I was born in Virginia but I was born after slavery. I heard my folks
talk a heap about oldern times. The way I come here was Dr. Hill brought
bout 75 families down to Mississippi to work on farms. I come to Deer
Creek close to Sunflower, Mississippi. I lived there 11 years and I
drifted to Arkansas.

I don't remember if they was in any uprisings or not. If they was any
rebellion cept the big rebellion I don't recall it. My whole families
was in de heat of the war.

My mother and father's owner was John Smith. I recollects hearin them
talk bout him well as if it was yesterday--we worked on McFowell place
close to Petersburg, Virginia when I was little. Then I worked for Miss
Bessie and Mr. John Stewart last fore I come with Dr. Hill. I had lived
up there but he come and settled down in Mississippi.
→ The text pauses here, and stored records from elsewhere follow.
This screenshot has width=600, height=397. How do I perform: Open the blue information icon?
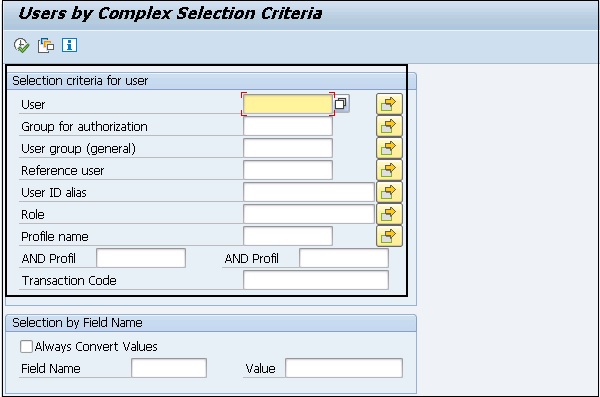(x=69, y=45)
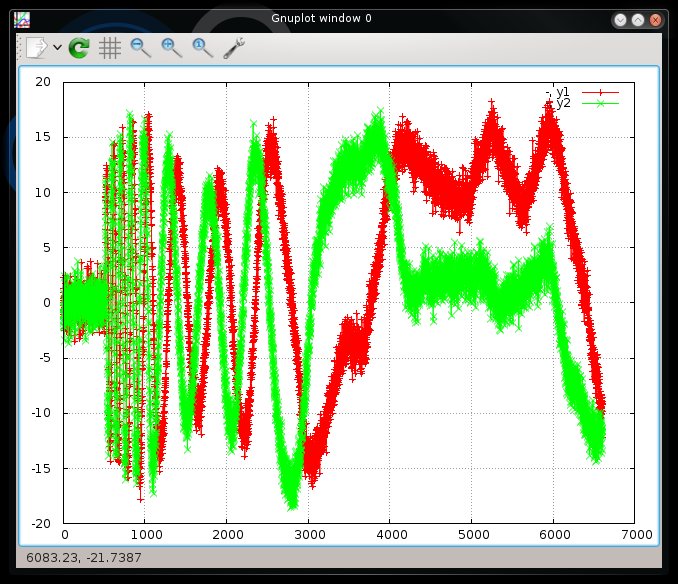Click the toolbar drag handle
The image size is (678, 584).
(x=19, y=47)
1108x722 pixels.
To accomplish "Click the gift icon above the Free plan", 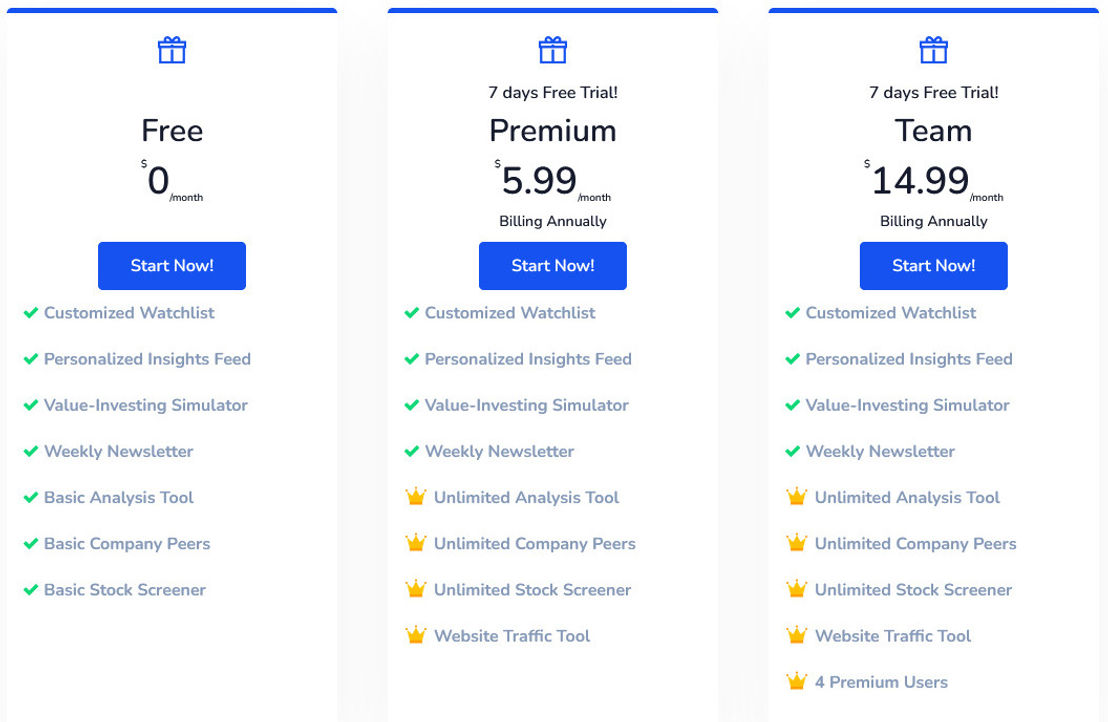I will click(172, 50).
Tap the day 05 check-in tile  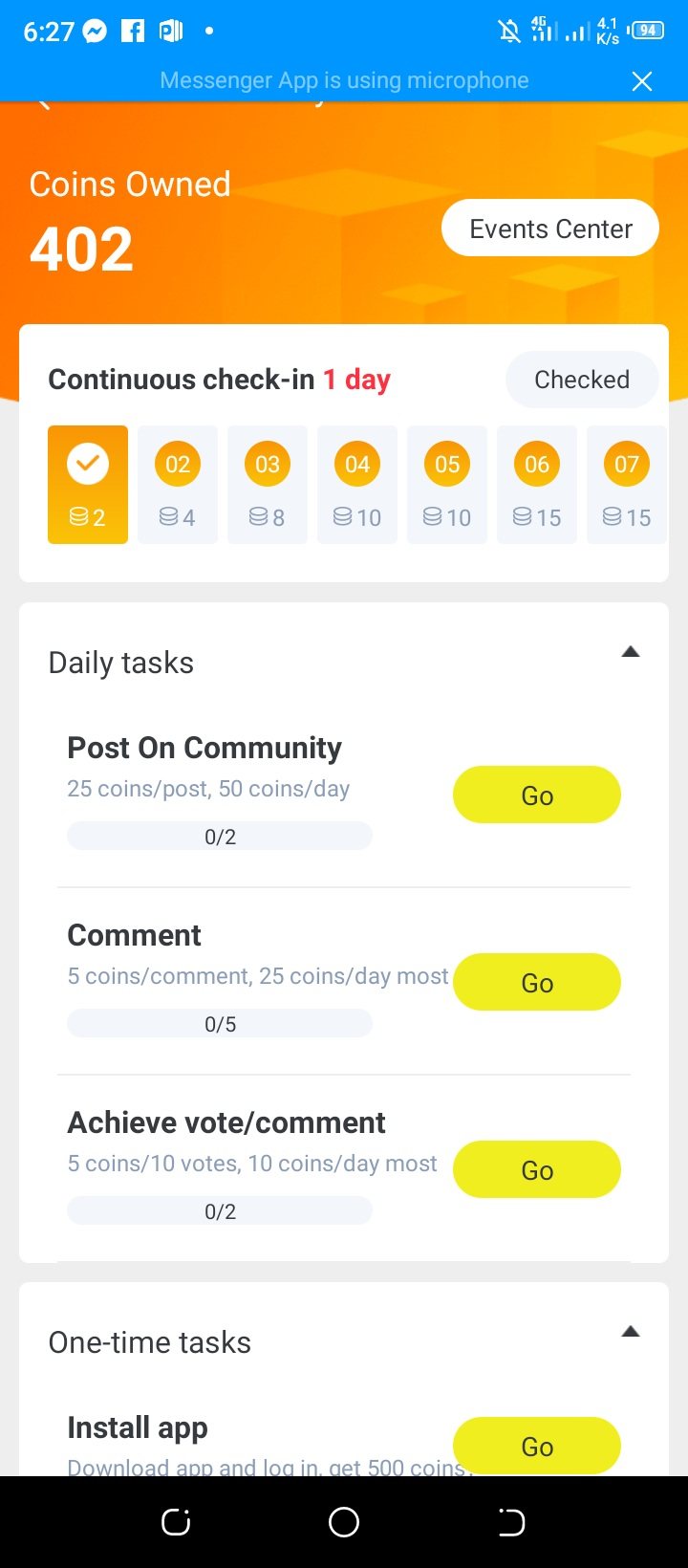[447, 484]
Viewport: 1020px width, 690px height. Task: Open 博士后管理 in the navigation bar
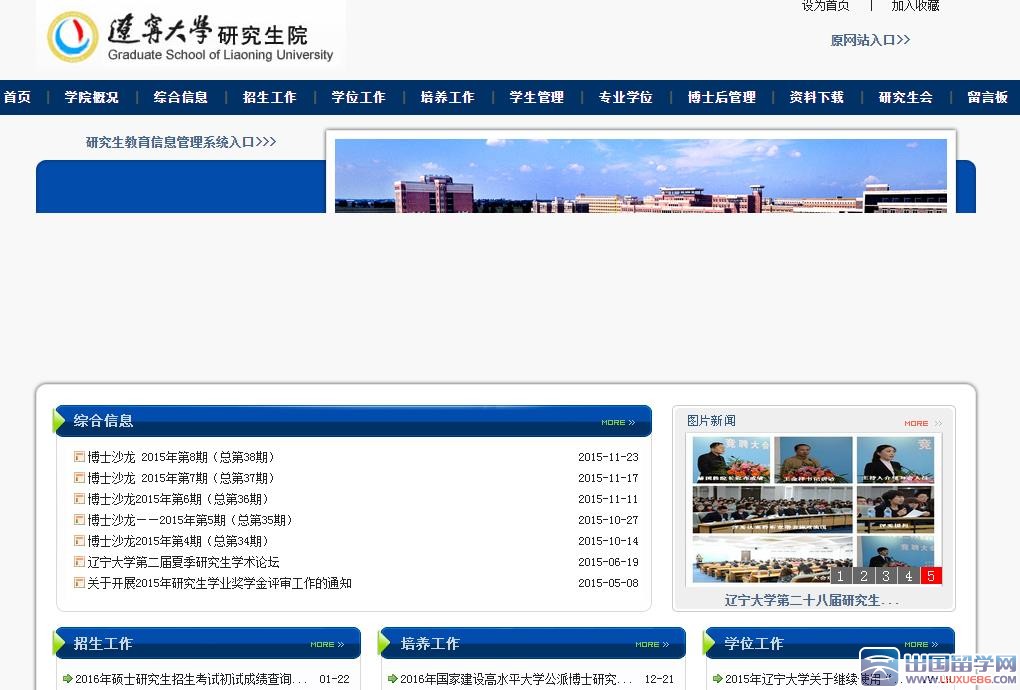click(x=721, y=97)
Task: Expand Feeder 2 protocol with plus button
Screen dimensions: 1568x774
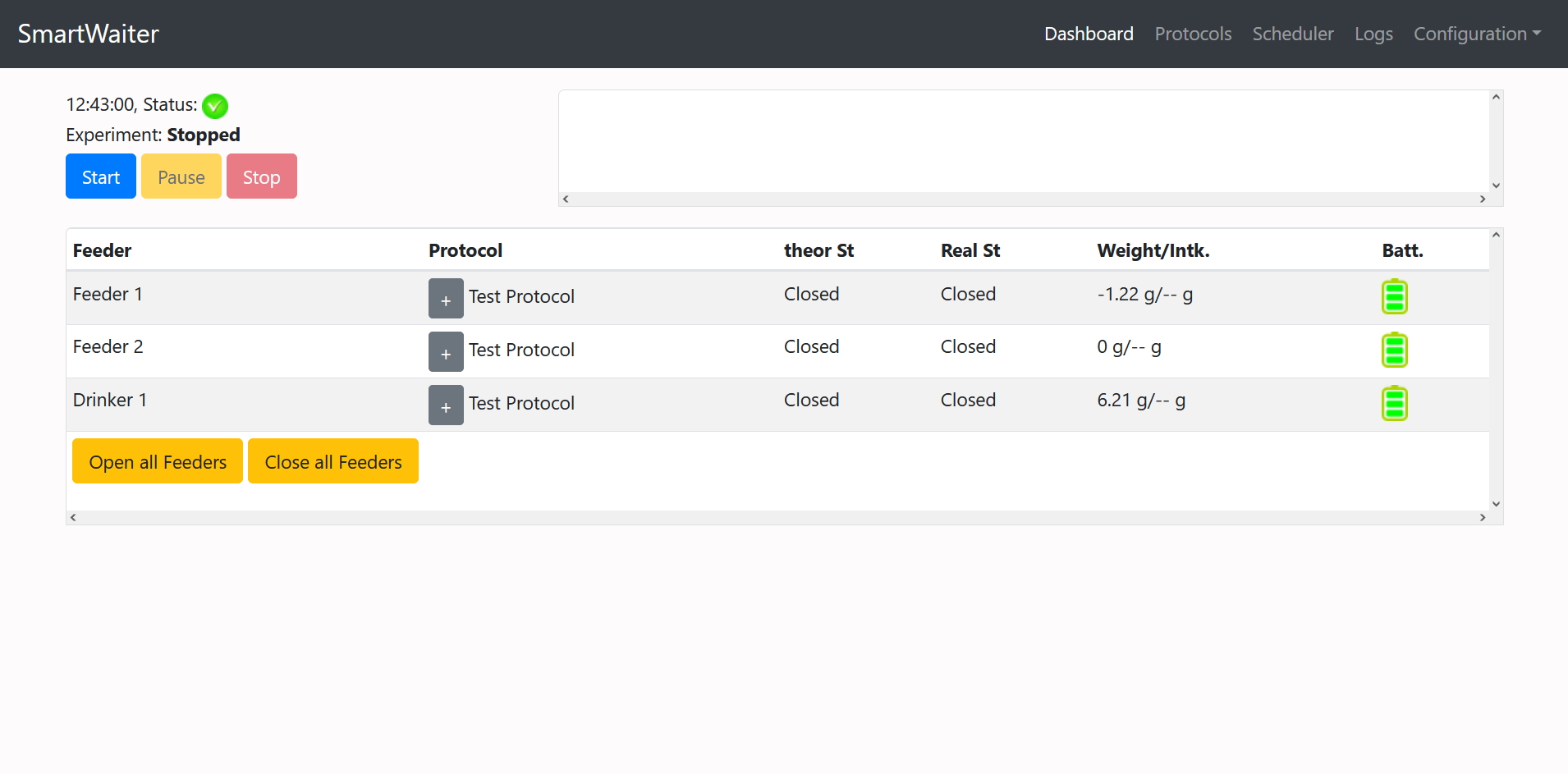Action: pos(446,352)
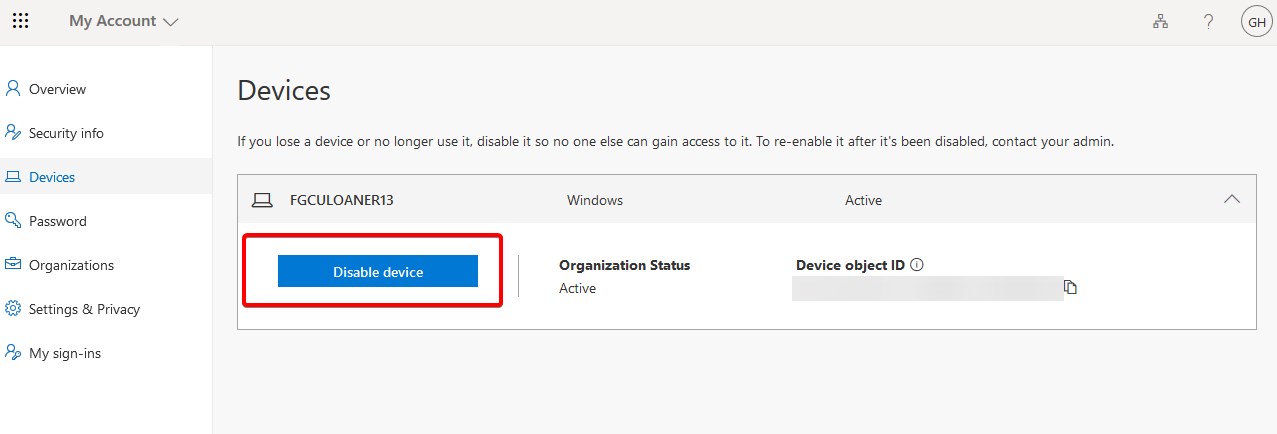The image size is (1277, 434).
Task: Open the app launcher grid icon
Action: click(x=20, y=21)
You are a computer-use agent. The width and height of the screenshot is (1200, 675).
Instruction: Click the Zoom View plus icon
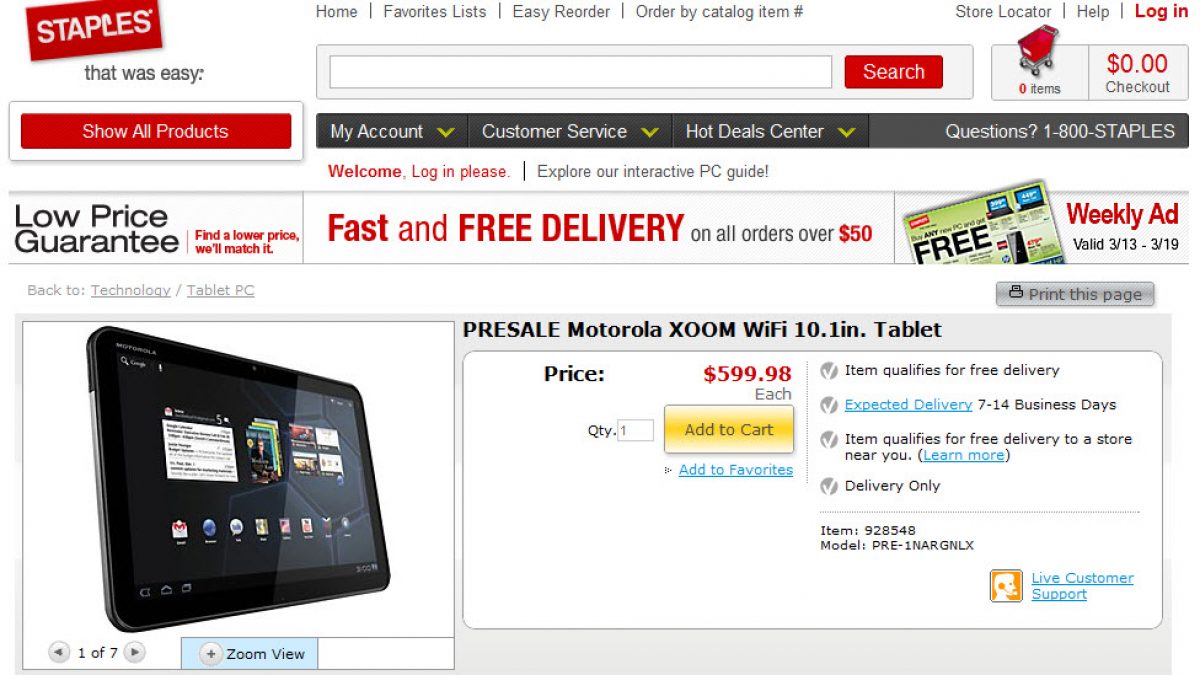pos(210,654)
The first place I worked on in Arkansas was the John Reeds bout 3 miles
from Danville. I stayed there 3 years. My folks stayed on there but I
rambled to Little Rock. I worked with Mr. L.C. Merrill. I milked cows
and cut grass, fed cows. He has a automobile company in Little Rock now.
I farmed bout all my life. Now I don't own nothing. I stays at my
daughters. I been married twice. Both my wives dead.

The times change so much I don't know whether they any better or not.
The black race ain't never had nuthin--some few gets a little headway
once in a while.

I used to vote some--didn't care nuthin bout it much. Never seed no good
come of it. Heap of them vote tickets like somebody tell em or don't
know how dey vote.

The young generations better off than the old folks now. The things
change so fast I don't know how they will get by.